■ Quoted passage
:::::

Location
- 930 Alpha Avenue Burnaby, British Columbia, V5C 3E2 Canada 49°16′34″N 122°59′57″W﻿ / ﻿49.2762°N 122.9992°W

Information
- School type: Public, high school
- Motto: Where The Best Get Better
- Founded: 1950
- School board: School District 41 Burnaby
- School number: 4141005
- Principal: Mimi Lim
- Staff: 82
- Grades: 8-12
- Enrollment: 1086 (2022)
- Language: English, French
- Colours: Blue and gold
- Mascot: Eagles (previously Aztecs)
- Team name: Eagles
- Newspaper: Alpha Centauri
- Website: alpha.burnabyschools.ca

= Alpha Secondary School =

Alpha Secondary is a public high school in Burnaby, British Columbia, Canada. It is part of School District 41 Burnaby.

== Academics ==
Alpha Secondary offers a broad range of educational programming, including French Immersion, Mini School, Advanced Placement, Honours courses, and Ace-It programs. Students wishing to earn their professional certification as a hairstylist can enroll in the two year District Hairdressing Program. Alpha also has an integrated honours program for Grade 8 students called Discovery. In 2008, Alpha students earned over $410,000 in scholarships.

==Clubs and councils==
Students at Alpha are provided with a variety of leadership opportunities through their participation in over 30 clubs and councils. The main leadership groups are Student Council, Music Council, Visual Arts Council, Grad Council, and The Offence. Other groups go beyond the school and organize events that improve both the local and global community, such as Frontlines, Enviro and Mycology Club. Alpha also has a debate team, and the Photojournalism Club runs the school newspaper, Alpha Centauri. Through these groups, students organize school based events that contribute to the school culture.

== Arts ==
While Alpha Secondary is considered a highly academic school, it is also recognized for its visual and performing arts programs which include choral and instrumental music, drama, theatre, dance, visual arts, and media arts.

:::::

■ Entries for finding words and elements

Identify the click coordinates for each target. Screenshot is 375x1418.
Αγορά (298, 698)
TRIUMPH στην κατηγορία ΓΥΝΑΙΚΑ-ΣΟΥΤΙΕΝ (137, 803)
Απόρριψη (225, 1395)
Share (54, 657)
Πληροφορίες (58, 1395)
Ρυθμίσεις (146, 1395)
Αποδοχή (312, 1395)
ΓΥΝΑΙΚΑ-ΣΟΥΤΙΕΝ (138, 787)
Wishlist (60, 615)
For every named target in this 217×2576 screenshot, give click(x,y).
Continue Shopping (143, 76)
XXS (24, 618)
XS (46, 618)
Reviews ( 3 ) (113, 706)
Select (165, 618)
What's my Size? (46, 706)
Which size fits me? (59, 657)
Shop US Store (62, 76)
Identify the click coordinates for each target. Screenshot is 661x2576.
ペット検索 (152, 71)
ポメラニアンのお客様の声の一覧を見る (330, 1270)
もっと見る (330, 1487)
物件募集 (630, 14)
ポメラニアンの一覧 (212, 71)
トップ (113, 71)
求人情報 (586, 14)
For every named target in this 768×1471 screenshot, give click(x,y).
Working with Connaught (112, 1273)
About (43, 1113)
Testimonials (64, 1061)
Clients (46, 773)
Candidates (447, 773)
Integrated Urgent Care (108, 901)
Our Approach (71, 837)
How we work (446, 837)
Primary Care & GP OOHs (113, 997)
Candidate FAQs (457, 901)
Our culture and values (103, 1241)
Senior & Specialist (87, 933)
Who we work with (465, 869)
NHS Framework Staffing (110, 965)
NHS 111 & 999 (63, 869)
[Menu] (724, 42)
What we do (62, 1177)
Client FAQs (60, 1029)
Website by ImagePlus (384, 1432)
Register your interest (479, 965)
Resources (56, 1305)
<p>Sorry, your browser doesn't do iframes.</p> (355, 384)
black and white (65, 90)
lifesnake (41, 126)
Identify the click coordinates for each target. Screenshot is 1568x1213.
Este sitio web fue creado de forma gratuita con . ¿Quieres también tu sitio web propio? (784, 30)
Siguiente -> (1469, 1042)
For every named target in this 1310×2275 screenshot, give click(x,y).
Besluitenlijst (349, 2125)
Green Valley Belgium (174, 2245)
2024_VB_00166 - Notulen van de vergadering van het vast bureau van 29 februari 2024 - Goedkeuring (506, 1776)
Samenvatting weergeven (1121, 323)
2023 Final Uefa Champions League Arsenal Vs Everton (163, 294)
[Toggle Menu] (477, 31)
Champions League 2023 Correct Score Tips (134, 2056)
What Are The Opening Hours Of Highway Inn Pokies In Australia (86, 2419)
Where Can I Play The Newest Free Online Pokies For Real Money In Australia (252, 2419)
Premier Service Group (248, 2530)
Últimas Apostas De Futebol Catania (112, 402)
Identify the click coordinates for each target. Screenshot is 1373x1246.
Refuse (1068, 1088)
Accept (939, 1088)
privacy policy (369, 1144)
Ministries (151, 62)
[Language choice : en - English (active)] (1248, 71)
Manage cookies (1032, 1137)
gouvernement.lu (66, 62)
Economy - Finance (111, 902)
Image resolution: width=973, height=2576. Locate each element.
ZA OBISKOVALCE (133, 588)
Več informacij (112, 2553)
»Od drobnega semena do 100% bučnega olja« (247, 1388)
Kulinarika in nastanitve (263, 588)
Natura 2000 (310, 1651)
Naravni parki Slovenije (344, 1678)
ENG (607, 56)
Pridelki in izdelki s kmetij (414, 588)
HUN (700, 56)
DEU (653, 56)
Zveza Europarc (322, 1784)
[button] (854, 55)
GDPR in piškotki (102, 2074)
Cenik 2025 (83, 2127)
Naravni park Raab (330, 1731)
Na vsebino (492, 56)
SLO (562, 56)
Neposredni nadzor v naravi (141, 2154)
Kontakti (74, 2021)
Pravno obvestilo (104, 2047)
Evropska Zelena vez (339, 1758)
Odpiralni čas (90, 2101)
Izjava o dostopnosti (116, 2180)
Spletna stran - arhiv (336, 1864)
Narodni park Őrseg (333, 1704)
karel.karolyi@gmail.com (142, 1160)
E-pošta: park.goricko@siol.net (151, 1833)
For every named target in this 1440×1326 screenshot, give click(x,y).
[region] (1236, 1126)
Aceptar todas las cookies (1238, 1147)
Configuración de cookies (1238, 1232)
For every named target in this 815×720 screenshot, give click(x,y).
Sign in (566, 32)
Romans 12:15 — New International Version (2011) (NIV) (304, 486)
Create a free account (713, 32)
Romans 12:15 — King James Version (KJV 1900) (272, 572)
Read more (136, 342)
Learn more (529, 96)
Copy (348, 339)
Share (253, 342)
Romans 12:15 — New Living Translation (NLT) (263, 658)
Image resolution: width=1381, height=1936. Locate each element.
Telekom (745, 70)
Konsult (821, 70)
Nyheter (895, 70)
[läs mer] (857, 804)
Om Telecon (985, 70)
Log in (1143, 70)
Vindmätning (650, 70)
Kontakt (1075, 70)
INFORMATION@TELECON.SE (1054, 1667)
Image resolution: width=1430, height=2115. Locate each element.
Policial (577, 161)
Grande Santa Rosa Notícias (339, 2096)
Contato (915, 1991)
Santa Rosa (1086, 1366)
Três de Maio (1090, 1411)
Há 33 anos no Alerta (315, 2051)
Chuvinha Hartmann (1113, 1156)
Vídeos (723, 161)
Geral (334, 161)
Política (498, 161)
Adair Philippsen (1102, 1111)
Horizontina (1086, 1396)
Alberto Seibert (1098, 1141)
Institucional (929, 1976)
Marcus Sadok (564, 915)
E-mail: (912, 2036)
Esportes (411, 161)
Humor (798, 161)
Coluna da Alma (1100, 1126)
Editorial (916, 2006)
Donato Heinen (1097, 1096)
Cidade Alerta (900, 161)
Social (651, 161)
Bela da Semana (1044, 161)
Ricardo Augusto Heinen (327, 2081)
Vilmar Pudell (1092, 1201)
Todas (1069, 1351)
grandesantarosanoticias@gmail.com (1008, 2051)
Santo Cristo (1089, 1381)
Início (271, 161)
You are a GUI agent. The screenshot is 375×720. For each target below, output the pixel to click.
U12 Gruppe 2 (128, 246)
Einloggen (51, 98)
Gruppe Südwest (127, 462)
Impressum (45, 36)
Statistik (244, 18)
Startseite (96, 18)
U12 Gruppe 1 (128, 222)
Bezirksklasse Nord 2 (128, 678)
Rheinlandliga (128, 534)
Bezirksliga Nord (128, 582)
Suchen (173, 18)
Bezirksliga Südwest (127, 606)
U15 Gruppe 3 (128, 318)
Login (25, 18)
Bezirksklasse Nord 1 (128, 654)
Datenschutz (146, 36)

:::::

■ Exercise requirements
a. Say whether each statement agrees with the text on Alpha Secondary School, answering yes or no and quoting the deciding words: (i) The school was founded in 1950. (ii) The Photojournalism Club runs the school newspaper. (iii) The District Hairdressing Program takes one year.
b. Extend the text on Alpha Secondary School with a short new section that follows its final section on the arts.

■ Exercise answers
a.
(i) Yes: "Founded: 1950"
(ii) Yes: "the Photojournalism Club runs the school newspaper, Alpha Centauri"
(iii) No: "the two year District Hairdressing Program"

b.
=== Music ===
Alpha's music program includes concert choir, concert band, jazz band, small ensembles, and string ensemble. Will de Sousa, the music director from 2017 to 2022, who ran the choirs, bands, and jazz band, left Alpha to pursue a master's degree in choral conducting. Jesse Branter, an Alpha alumni, became the director for the 2022-2023 year and was succeeded by Angela Adam, from 2023 to 2025 and replaced by Alana Worsley the current music director at Alpha Secondary.

=== Theatre ===
Alpha's Theatre Program is currently being run by Mrs. McAllister, and Mx. Archer. It explores different roles and techniques used in theatrical experiences. It is a full-year course, running from September to June. During this time, there are three events: a Halloween experience, the Winter Cabaret, and a Spring show. The Winter Cabaret consists of improv, lip-dubs, dances, and singing. It has a strong theme for consistency among the performances. Tech roles during the Winter Cabaret consist of Stage Manager, Assistant Stage Manager, FOH, and Sound Booth. The Spring Show is a scripted performance of a play.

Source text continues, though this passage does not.